First, they inject the virus into a fertilized chicken egg and then let it replicate, just like it would in human cells. When they've got enough virus particles, they extract the virus-filled egg white from the egg.After killing and deactivating the part of the virus that actually infects a person, they test the antigen repeatedly to make sure every last virus is dead. This quality-control process takes months, but it's obviously crucial.

This takes forever, but there's a few other problems, too, Tregoning notes in the Lancet.

For one, the virus can actually evolve to be better at infecting chicken cells than human cells while it's replicating in there. As a result, a key antigen on the virus can become a bit of a mismatch to its humanized equivalent, especially the H3N2 strain, making the vaccine less effective.

The other problem may bite us during a flu pandemic, which would obviously be very bad (I don't need to tell you about the 1918 flu at this point, I'm sure.)

Influenza comes in a wide variety of horrible, horrible flavors, and unfortunately some of the ones most likely to cause a pandemic come from birds. Which raises an unpleasant prospect: what if the chickens we need to make eggs for our influenza vaccine are infected by the virus? We might suddenly have fewer eggs to work with, or the bird strain could impact the antigen production.

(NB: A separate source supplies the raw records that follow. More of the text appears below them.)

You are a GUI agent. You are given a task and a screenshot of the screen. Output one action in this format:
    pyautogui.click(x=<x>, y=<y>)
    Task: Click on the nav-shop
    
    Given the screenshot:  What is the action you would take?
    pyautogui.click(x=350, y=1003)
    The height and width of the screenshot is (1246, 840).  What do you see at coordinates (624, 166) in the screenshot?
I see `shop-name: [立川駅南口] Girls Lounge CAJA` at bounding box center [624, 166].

Being able to produce a tobacco plant-based vaccine may help us to avoid both of these issues.

There's some challenges involved, of course, even beyond the usual trials and tribulations of vaccine creation. Perhaps most daunting is that it can take a bit to get the plants up and running, although this isn't unsurmountable with some foresight — which is never a given when it comes to viruses.

Editor's note: This article was updated 11/17/20 to represent the specific number of subjects in each study.